BEGIN

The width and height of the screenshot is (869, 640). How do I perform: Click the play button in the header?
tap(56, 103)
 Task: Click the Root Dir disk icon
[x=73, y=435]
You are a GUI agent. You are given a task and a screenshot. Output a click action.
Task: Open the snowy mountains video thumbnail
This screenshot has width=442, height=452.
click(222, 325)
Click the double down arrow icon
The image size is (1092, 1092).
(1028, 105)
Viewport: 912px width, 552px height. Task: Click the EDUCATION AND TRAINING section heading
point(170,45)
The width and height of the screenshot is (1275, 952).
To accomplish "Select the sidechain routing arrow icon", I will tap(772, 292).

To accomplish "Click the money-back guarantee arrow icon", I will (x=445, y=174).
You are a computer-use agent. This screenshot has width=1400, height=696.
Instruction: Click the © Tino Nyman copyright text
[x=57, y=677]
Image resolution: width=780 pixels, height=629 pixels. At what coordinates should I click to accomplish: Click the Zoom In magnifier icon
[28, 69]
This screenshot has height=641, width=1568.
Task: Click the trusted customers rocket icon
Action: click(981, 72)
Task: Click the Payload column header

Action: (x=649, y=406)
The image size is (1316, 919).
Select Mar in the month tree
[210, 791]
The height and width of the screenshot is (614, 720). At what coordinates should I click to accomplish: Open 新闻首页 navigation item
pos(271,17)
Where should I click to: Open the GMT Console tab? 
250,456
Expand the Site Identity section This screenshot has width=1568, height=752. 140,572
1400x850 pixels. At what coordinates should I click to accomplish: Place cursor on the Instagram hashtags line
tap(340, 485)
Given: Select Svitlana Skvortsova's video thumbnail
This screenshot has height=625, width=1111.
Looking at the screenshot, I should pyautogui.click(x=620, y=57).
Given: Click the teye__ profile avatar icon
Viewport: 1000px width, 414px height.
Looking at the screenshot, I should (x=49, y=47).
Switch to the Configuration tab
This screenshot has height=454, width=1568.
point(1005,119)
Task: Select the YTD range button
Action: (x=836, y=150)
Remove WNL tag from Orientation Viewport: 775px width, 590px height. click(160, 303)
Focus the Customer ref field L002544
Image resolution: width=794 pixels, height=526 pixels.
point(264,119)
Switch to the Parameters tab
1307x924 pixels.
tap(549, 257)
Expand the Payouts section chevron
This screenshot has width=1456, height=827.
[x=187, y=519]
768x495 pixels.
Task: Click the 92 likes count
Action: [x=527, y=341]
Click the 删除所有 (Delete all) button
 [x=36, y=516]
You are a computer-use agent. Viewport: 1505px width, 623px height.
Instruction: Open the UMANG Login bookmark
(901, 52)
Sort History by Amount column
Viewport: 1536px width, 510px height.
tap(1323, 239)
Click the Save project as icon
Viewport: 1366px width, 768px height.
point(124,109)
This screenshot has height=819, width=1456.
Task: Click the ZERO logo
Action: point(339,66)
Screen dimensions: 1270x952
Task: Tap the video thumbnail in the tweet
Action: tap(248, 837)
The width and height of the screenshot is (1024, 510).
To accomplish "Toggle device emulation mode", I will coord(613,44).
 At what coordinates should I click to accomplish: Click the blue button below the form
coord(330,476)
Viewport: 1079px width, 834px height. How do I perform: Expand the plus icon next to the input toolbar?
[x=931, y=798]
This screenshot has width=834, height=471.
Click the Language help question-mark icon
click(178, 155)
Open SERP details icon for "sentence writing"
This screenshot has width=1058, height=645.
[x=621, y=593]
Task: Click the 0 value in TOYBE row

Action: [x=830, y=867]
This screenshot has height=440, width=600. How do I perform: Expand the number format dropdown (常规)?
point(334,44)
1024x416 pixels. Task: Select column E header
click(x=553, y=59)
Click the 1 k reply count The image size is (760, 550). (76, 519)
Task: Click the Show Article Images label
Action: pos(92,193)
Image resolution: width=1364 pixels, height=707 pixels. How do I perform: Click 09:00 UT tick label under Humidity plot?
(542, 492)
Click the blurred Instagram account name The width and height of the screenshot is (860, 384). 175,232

END

Task objective: Across the entries, how many lines include the string "will"? The answer should be only a number.

Response to the task: 3